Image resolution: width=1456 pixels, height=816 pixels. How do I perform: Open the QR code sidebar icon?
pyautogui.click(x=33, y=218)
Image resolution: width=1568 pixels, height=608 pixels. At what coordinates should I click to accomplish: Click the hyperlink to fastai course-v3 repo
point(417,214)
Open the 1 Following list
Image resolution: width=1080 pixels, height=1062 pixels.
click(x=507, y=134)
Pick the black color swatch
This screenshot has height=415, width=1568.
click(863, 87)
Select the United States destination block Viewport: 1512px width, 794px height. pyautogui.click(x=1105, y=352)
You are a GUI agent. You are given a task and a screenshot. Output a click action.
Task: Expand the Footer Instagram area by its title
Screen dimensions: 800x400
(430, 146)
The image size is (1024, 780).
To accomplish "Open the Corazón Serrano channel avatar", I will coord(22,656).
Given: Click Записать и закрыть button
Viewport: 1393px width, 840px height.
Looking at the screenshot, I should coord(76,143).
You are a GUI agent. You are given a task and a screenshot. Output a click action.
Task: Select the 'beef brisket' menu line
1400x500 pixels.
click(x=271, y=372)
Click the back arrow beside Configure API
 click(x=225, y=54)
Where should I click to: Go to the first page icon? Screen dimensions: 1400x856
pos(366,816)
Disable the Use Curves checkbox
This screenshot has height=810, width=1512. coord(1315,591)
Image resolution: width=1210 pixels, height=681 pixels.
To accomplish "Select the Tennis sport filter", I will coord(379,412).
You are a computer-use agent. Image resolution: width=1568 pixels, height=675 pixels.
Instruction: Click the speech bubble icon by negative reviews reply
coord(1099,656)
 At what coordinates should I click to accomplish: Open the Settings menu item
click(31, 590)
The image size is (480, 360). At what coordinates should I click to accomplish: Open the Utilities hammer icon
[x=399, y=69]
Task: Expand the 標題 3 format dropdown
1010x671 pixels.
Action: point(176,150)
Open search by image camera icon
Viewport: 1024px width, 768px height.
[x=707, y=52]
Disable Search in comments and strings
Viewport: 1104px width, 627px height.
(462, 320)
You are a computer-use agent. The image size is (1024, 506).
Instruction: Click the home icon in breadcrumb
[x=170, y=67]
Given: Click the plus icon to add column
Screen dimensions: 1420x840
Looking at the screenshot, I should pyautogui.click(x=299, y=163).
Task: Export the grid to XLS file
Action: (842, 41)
○ ○ ○ ○ ○ ○ ○
▸ Problem details: Copy all of the items above exactly as they appear.

▸ Expected answer:
Image resolution: width=1456 pixels, height=816 pixels. How do I perform: Open the QR code sidebar icon?
pyautogui.click(x=33, y=218)
Image resolution: width=1568 pixels, height=608 pixels. At what coordinates should I click to accomplish: Click the hyperlink to fastai course-v3 repo
point(417,214)
Open the 1 Following list
Image resolution: width=1080 pixels, height=1062 pixels.
click(x=507, y=134)
Pick the black color swatch
This screenshot has height=415, width=1568.
click(863, 87)
Select the United States destination block Viewport: 1512px width, 794px height. pyautogui.click(x=1105, y=352)
You are a GUI agent. You are given a task and a screenshot. Output a click action.
Task: Expand the Footer Instagram area by its title
Screen dimensions: 800x400
(430, 146)
The image size is (1024, 780).
To accomplish "Open the Corazón Serrano channel avatar", I will coord(22,656).
Given: Click Записать и закрыть button
Viewport: 1393px width, 840px height.
Looking at the screenshot, I should coord(76,143).
You are a GUI agent. You are given a task and a screenshot. Output a click action.
Task: Select the 'beef brisket' menu line
1400x500 pixels.
click(x=271, y=372)
Click the back arrow beside Configure API
 click(x=225, y=54)
Where should I click to: Go to the first page icon? Screen dimensions: 1400x856
pos(366,816)
Disable the Use Curves checkbox
This screenshot has height=810, width=1512. coord(1315,591)
Image resolution: width=1210 pixels, height=681 pixels.
To accomplish "Select the Tennis sport filter", I will coord(379,412).
You are a computer-use agent. Image resolution: width=1568 pixels, height=675 pixels.
Instruction: Click the speech bubble icon by negative reviews reply
coord(1099,656)
 At what coordinates should I click to accomplish: Open the Settings menu item
click(31, 590)
The image size is (480, 360). At what coordinates should I click to accomplish: Open the Utilities hammer icon
[x=399, y=69]
Task: Expand the 標題 3 format dropdown
1010x671 pixels.
Action: point(176,150)
Open search by image camera icon
Viewport: 1024px width, 768px height.
[x=707, y=52]
Disable Search in comments and strings
Viewport: 1104px width, 627px height.
(462, 320)
You are a computer-use agent. The image size is (1024, 506).
Instruction: Click the home icon in breadcrumb
[x=170, y=67]
Given: Click the plus icon to add column
Screen dimensions: 1420x840
Looking at the screenshot, I should pyautogui.click(x=299, y=163).
Task: Export the grid to XLS file
Action: (842, 41)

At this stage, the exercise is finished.